Exactly a year after that, on February 2011, the “Arab Spring” bursts out in Egypt and Tunisia – and guess what: it’s all organized through Facebook, Twitter and YouTube. A few months later, I find myself in Athens’ Syntagma Square, where this time nearly a million Greeks gather in anger to protest against the austerity measures of Papandreou government – and again, Facebook is what got them together and youTube is the place where all the police brutality is being revealed. Today, I just arrived in Shanghai, China and just realized that all american-based social networks aren’t functioning here – the access is denied to everyone who’s standing on chinese territory. So, do chinese communists know best? Maybe. But then, if Gaddafi, Ben Ali and Mumbarak were chinese, would they still be around?

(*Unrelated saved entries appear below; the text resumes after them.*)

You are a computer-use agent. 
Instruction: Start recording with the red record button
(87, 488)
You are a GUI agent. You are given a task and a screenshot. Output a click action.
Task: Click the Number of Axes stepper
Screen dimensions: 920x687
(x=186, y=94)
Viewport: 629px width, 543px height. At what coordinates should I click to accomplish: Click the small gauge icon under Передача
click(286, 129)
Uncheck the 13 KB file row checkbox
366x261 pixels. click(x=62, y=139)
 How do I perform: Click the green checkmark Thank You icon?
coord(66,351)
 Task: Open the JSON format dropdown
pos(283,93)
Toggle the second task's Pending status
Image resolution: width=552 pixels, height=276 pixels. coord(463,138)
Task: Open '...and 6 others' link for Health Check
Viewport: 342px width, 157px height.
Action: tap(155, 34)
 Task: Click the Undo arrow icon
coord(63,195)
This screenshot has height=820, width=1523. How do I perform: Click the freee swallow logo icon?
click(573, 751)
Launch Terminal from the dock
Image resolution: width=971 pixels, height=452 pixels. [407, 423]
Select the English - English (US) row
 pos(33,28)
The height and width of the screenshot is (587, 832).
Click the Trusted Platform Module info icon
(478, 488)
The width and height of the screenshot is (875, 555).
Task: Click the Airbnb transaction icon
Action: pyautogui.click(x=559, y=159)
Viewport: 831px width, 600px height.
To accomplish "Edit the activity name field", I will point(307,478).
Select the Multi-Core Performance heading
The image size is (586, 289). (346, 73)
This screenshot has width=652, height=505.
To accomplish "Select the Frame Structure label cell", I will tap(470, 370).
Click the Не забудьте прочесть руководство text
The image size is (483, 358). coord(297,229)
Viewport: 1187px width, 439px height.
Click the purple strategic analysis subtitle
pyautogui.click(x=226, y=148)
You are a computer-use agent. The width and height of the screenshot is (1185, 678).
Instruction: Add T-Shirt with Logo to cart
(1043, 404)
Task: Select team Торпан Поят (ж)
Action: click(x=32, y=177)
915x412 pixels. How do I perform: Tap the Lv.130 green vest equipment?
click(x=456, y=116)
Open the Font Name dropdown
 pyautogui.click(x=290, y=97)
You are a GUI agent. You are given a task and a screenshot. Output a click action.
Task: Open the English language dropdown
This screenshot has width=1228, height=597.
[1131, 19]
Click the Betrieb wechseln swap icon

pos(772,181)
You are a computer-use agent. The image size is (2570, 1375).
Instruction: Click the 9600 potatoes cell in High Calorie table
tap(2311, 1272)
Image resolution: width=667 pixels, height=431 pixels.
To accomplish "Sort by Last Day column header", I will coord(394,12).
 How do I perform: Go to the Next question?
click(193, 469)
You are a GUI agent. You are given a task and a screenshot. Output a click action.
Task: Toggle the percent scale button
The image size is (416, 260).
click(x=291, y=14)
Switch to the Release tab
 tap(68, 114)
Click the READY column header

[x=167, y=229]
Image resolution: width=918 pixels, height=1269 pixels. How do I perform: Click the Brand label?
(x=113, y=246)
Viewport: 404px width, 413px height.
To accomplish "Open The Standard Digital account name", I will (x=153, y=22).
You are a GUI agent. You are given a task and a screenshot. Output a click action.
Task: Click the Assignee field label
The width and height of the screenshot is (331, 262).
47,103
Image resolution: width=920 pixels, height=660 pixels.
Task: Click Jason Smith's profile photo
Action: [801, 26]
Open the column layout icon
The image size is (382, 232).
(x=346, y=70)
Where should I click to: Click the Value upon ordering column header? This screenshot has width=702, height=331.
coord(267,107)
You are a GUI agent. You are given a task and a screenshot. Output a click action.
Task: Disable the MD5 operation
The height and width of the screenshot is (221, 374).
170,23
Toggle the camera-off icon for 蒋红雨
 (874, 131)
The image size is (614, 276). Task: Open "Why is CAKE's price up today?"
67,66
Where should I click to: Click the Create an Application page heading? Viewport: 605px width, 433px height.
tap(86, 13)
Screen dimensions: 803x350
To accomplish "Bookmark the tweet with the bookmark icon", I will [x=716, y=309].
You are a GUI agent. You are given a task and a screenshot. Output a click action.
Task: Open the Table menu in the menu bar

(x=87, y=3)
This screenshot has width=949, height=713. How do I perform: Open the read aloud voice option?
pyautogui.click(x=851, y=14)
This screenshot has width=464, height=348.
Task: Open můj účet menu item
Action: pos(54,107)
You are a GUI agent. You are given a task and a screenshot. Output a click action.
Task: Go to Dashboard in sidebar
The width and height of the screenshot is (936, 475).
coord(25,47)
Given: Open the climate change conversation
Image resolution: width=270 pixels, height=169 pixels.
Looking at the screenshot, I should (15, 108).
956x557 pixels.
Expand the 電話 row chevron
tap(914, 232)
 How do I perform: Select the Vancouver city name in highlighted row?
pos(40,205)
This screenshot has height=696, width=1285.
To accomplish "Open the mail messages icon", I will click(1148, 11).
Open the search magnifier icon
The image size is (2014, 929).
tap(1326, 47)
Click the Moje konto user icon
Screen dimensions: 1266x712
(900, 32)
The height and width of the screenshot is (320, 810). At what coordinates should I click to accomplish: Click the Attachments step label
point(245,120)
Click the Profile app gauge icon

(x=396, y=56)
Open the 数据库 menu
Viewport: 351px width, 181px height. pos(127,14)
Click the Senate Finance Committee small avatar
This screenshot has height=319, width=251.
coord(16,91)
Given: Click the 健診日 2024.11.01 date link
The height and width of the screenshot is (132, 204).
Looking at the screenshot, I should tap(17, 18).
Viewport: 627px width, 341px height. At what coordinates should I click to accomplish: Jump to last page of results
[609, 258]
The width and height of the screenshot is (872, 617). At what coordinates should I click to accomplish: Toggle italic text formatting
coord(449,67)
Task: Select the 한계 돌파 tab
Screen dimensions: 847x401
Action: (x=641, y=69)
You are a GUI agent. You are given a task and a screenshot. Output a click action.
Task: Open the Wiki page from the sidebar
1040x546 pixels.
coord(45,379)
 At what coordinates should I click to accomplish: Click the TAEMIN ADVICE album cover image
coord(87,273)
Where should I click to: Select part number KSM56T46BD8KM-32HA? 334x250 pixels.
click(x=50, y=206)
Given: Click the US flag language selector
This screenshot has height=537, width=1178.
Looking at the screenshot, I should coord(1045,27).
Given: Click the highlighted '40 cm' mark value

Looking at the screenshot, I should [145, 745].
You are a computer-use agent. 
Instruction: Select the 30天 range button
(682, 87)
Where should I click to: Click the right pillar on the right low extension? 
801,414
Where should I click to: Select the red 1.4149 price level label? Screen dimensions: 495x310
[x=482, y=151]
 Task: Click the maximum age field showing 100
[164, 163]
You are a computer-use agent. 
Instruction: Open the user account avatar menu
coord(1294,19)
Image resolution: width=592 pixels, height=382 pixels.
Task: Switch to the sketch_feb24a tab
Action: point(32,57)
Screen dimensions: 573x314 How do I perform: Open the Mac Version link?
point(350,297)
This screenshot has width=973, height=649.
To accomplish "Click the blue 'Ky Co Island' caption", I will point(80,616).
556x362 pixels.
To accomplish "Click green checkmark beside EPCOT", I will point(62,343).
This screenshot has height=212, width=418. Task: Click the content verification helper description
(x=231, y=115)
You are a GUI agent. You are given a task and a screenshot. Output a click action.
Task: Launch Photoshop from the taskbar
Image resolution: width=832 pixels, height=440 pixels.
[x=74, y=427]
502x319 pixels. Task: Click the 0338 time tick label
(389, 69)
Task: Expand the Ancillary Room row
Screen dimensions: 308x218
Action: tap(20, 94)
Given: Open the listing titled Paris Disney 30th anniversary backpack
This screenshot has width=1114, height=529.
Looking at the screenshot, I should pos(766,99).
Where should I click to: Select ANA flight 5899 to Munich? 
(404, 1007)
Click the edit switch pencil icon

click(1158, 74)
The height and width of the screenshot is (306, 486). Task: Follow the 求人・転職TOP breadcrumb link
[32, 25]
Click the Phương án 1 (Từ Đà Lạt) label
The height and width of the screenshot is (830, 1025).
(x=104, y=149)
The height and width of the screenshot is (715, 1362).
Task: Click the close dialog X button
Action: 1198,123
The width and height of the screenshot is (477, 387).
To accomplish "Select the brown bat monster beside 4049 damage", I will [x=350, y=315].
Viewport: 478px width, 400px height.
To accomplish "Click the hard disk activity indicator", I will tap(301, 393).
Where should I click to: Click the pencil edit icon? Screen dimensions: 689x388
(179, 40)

Pavlos Chatzopoulos [ GR ] – “Becoming cockraches @Syntagma square”
Demonstrations create the conditions for the production of new subjectivities. The storming of the winter palace in St. Petersburg or the evasion of the red lines of the Seattle police was a constituent moment for the proletarian masses and the multitude, respectively. The presentation explores the possibilities opened up by the tactics of becoming cockroach for the indignados movement with reference to the continuing protests in Athens’s Syntagma square. How do the tactics of becoming cockroach (a mixture of stasis, perseverance and endurance,) potentially subvert the existing power relations within urban / digital networks?

D. E. Wittkower [ U.S.A. ] “Terrorism, Technology, and Direct Action”  SKYPE SESSION
Terrorism is a technique of asymmetric warfare in which the weaker side does not attempt to destroy the offensive capability of the stronger (as in sabotage), does not attempt to create or subvert strategic advantage (as in espionage), and does not attempt to remove command capabilities (as in assassination), but instead attempts to raise an issue in the public mind. The goal of terrorism is not death and destruction, but a change in awareness and values, and the fundamental concerns of terrorism have to do with combat against apathy, nihilism, and the tyranny of bureaucracy that Arendt called “rule by Nobody.” This structural analysis is borne out by the words of terrorists and those associated with terrorism, and evidence will be presented from the writings of Usama bin Laden, Sayyid Qutb, Theodore Kaczynski, Paul Hill, and Joseph Stack.

The implicit and explicit purpose of terrorist action, while details may vary, is generically oriented toward a revolutionary insurgency against a society which has desires and market forces at its center rather than human values and identity. The process of this insurgency, based as it is on an asymmetrical struggle, should be based on the appropriation and repurposing of the technologies of nihilism. The proper response to terrorism, I argue, is to find non-terrorist means of taking direct action in technologically-enabled insurgency.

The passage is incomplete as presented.